■ Passage shown
** Start **

Deborah, Lady Moody (born Deborah Dunch) (1586– circa 1659) is notable as the founder of Gravesend, Brooklyn, and is the only woman known to have started a village in colonial America. She was the first known female landowner in the New World. As a wealthy titled woman, she had unusual influence in New Netherland, where she was respected. In the Massachusetts Bay Colony, where she had first settled after leaving England because of persecution as an Anabaptist, she had been described by contemporaries as "a dangerous woman" and chose excommunication over giving up her beliefs.

Biography
Deborah Dunch was born in London in 1586, the daughter of Walter Dunch of Avebury Manor in Wiltshire and his wife, also called Deborah. The elder Deborah was the daughter of James Pilkington, Bishop of Durham and his wife. Walter's father was Sir William Dunch, the Auditor of the Royal Mint.

Deborah married Sir Henry Moody, 1st Baronet, in 1606. By marriage she was entitled to be addressed as Lady Moody. She was widowed by 1629, after her husband died at age 46.

Lady Moody left England in 1639 due to religious persecution, as she had adopted Anabaptist beliefs. At the age of 54, she settled in the town of Saugus, Massachusetts. She moved to a large farm in Swampscott, just outside of Salem. She corresponded with other religious Nonconformists in the area, attracting negative attention from her closest neighbor, Reverend Hugh Peter. Peter believed in religious unity in the Massachusetts Puritan colony. He had already expelled Anne Hutchinson, another Anabaptist woman, two years prior to Moody's arrival. In 1643, Moody was put on trial for allegedly spreading religious dissent. Puritan leader John Endecott described her as a "dangerous woman", during her trial. The Church told her to change her beliefs or be excommunicated.

Moody chose excommunication. She gathered her fellow Anabaptists, and set out once again to find a place where they could peacefully practice their religion. In 1643, Director Willem Kieft of the Dutch West India Company was looking for new settlers to add to the population in New Netherland. He had recently started a war with the local Lenape and wanted more settlers to defend the newly seized land. Lady Moody had money and followers, and accepted the opportunity to create a new community.

Since the Netherlands and their colonies had policies of relative religious tolerance, in order to encourage trade, Moody's Anabaptist beliefs presented less of a problem. The Dutch West India Company entrusted Moody with the southwestern tip of Long Island. This includes the areas now known as parts of Bensonhurst, Coney Island, Brighton Beach, and Sheepshead Bay. Moody named her new community Gravesend. Gravesend was the first New World settlement founded by a woman. Moody allowed total religious freedom in Gravesend, as long as it fell within the laws of the colony.

** End **

■ Data shown
** Start **

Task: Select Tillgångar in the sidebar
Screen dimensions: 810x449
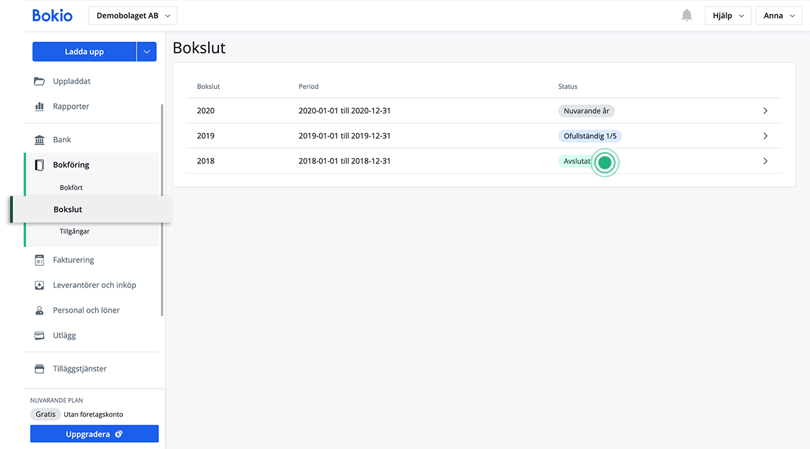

** End **

■ Written instruction 1
In the Lady Moody biography, whom did Deborah Dunch marry in 1606?
■ Written instruction 2
Extend the Lady Moody biography, starting after its final sentence.

■ Task result 1
Sir Henry Moody, 1st Baronet.

■ Task result 2
As Gravesend prospered, Moody gained influence in the government of New Netherland. She was among the few prominent settlers invited to greet the new Director-General, Peter Stuyvesant, when he arrived in 1647. Stuyvesant called on her to mediate a tax dispute in 1654. In 1655, she was called upon to nominate magistrates for Gravesend. Moody lived in Gravesend until her death in 1659.

Today, Gravesend, as its name became known, is part of Brooklyn in New York City, with the original town square still evident in the street layout. It is named Lady Moody Square (see photo) in honor of the founder.

In the fall of 2014, Moody was honored for founding the town of Gravesend in "Built by Women New York City", a competition launched by the Beverly Willis Architecture Foundation. It identified outstanding and diverse sites and spaces designed, engineered and built by women. A memorial was erected to her at Lady Moody Square, named in her honor in Gravesend.

References

Further reading
 Biemer, Linda Briggs. Women and Property in Colonial New York: The Transition from Dutch to English Law, 1643–1727 (Ann Arbor: UMI, 1983). xiii+ 155 pp.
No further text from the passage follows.